START Supplied data
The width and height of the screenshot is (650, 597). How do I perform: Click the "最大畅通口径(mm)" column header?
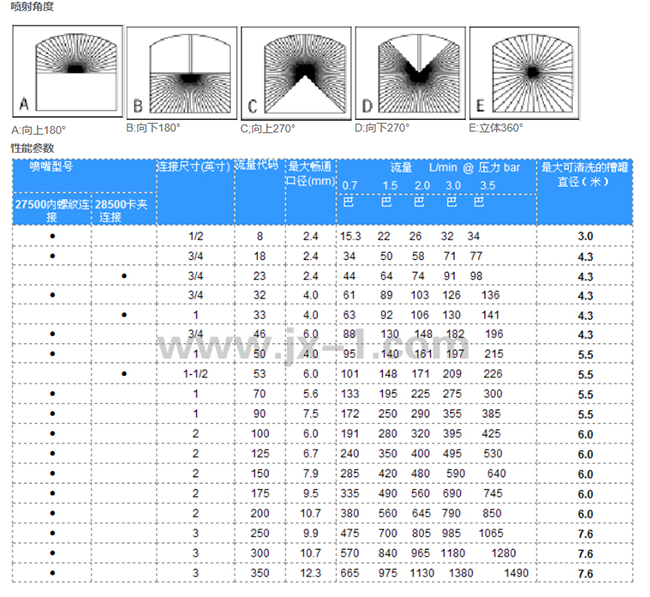coord(310,174)
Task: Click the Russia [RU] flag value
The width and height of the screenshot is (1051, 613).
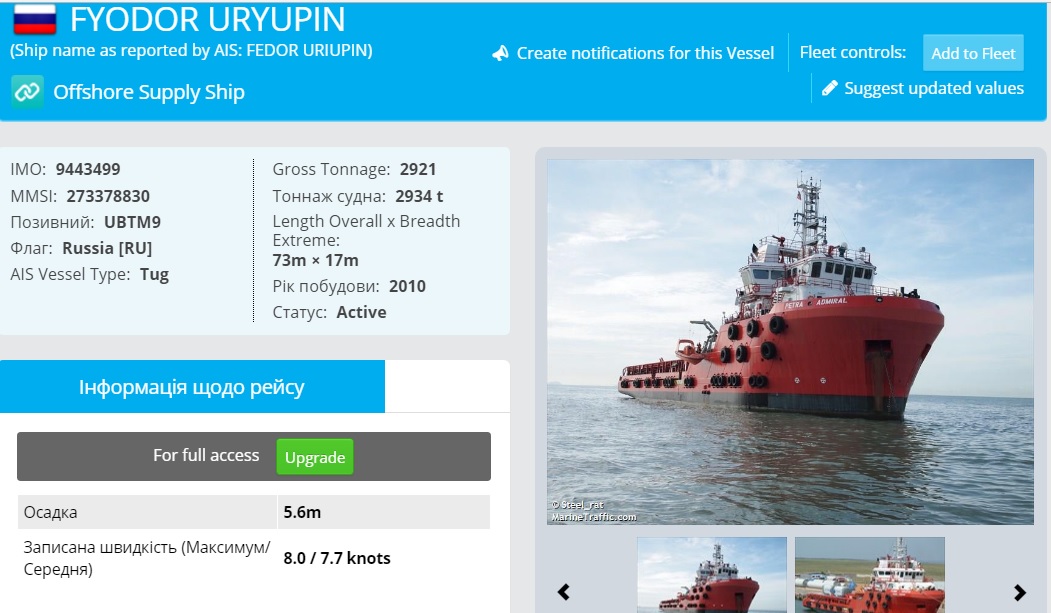Action: [x=107, y=248]
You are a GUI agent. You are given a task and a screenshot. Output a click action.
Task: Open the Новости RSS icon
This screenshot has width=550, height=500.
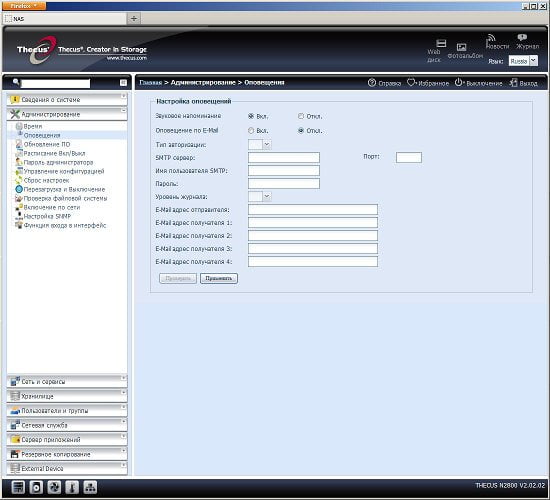[491, 38]
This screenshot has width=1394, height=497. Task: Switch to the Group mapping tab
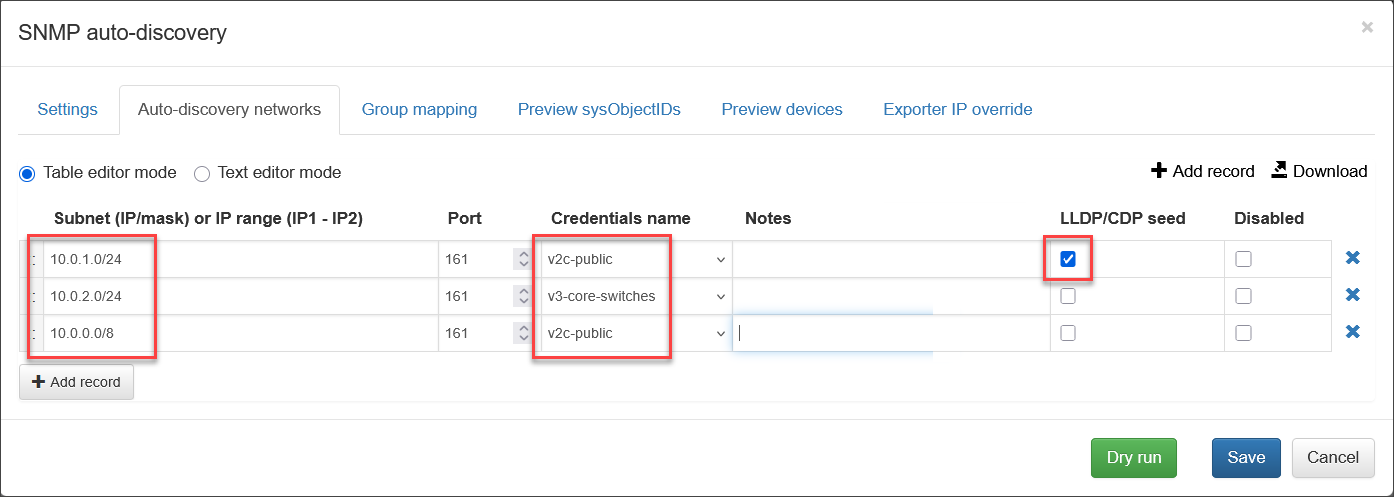(x=419, y=109)
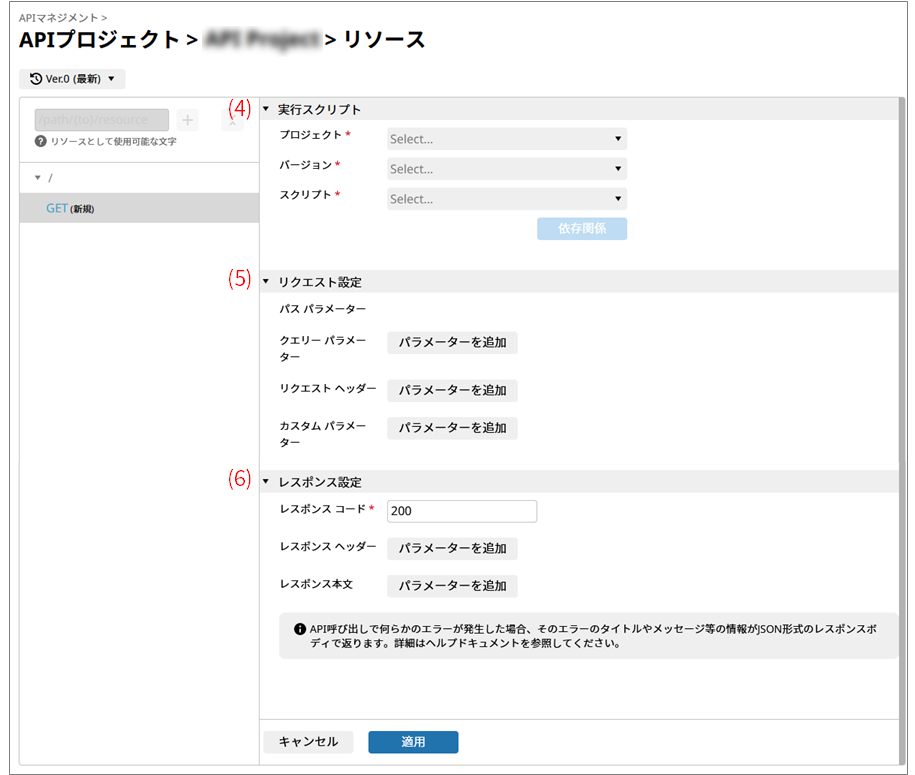This screenshot has width=915, height=775.
Task: Open the Ver.0 (最新) version dropdown
Action: (72, 78)
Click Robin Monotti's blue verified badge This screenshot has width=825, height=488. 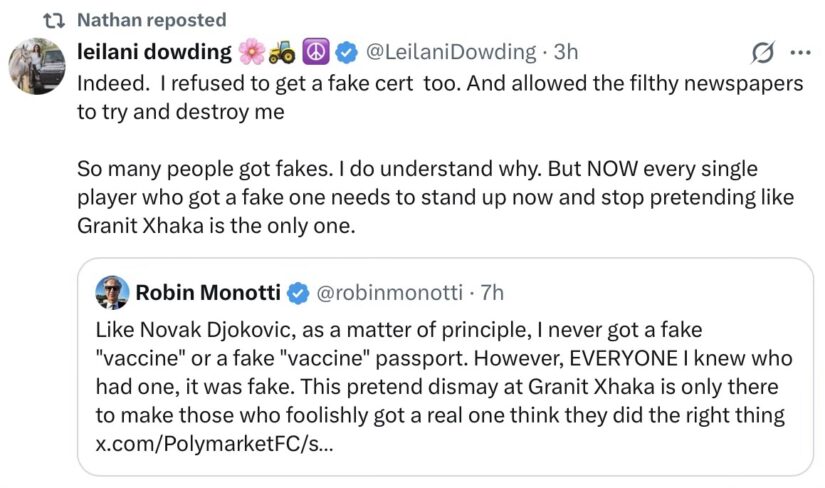coord(298,293)
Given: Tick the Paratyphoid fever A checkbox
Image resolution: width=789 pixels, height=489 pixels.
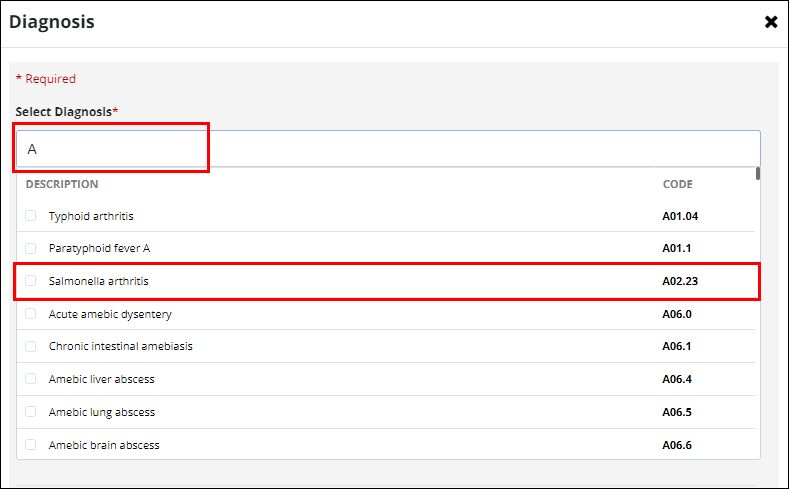Looking at the screenshot, I should (x=31, y=248).
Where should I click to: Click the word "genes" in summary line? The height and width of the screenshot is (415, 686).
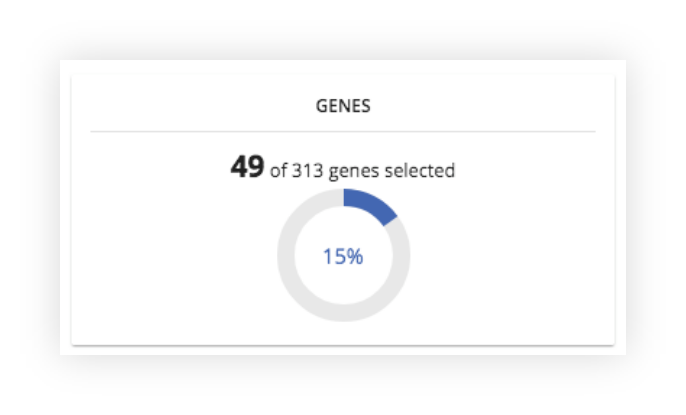point(354,171)
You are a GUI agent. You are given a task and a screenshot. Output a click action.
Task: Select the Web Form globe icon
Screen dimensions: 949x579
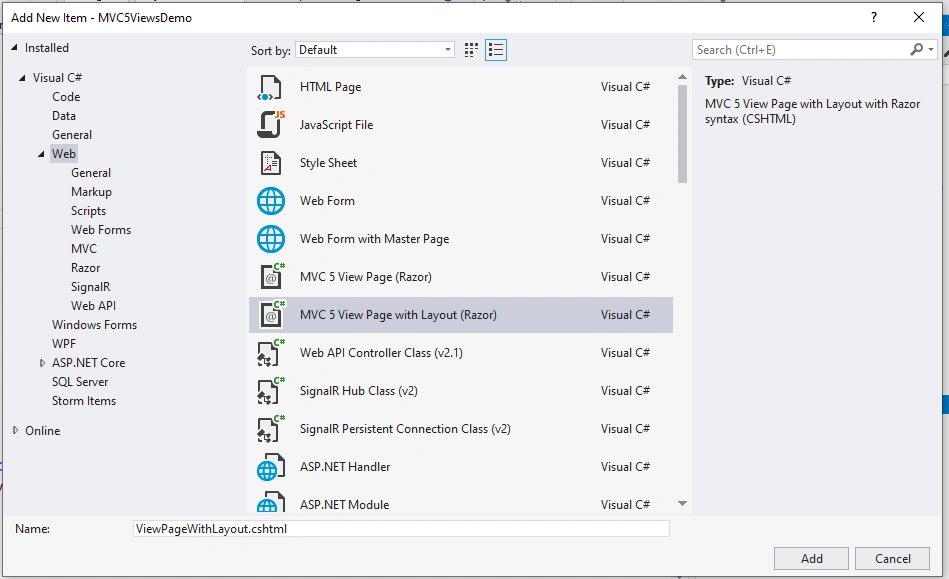[271, 201]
END Supplied data
• **Problem**
Which lines of the data include the word "icon"? Copy each one.

• **Response below**
Task: Open the Новости RSS icon
Task: Select the Web Form globe icon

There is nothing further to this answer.